*TASK BRIEF*:
Rewrite the records starting at the line containing "You are a computer-use agent. This" and ending at the line containing "will [329, 99].", keeping every line as it is except that each click coordinate in the answers is offset by 69.

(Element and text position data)
-*-

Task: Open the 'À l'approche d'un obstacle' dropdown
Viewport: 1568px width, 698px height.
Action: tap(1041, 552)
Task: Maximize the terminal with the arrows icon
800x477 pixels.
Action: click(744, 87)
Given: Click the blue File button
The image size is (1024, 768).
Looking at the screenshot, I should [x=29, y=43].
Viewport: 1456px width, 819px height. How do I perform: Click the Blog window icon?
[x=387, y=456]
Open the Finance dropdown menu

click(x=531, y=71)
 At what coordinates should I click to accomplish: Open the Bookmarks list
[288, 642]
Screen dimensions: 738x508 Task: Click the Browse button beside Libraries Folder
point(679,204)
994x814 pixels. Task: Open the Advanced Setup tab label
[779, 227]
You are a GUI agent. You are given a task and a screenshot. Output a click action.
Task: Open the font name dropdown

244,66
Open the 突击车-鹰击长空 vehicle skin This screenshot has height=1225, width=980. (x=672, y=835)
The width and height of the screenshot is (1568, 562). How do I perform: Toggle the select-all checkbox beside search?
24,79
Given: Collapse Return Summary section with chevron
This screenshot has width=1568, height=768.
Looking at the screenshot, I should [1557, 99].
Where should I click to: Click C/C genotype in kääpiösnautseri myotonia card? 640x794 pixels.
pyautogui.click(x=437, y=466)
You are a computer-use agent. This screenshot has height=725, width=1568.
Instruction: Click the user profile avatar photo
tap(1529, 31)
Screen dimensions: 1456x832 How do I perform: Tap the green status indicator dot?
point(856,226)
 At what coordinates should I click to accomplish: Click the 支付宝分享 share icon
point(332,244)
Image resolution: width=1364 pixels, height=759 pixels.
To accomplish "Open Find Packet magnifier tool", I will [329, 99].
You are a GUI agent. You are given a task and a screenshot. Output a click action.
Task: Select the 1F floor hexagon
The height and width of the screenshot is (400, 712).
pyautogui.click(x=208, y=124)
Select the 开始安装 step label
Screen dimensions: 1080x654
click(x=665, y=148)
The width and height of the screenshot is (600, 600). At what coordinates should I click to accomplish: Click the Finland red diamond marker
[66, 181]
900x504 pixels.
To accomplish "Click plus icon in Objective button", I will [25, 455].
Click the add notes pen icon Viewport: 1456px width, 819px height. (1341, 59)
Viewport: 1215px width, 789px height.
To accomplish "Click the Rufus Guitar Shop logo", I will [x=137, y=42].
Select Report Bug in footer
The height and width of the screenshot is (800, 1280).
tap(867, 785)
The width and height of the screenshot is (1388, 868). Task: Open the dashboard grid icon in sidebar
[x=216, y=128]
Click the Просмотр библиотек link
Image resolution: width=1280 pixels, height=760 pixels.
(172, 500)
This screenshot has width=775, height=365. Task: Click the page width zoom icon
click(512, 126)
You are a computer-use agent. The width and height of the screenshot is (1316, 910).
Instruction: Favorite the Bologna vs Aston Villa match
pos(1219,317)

-*-

*WRITTEN REPLY*:
You are a computer-use agent. This screenshot has height=725, width=1568.
Instruction: Click the user profile avatar photo
tap(1598, 100)
Screen dimensions: 1456x832 How do I perform: Tap the green status indicator dot?
point(925,295)
 At what coordinates should I click to accomplish: Click the 支付宝分享 share icon
point(401,313)
Image resolution: width=1364 pixels, height=759 pixels.
To accomplish "Open Find Packet magnifier tool", I will [398, 168].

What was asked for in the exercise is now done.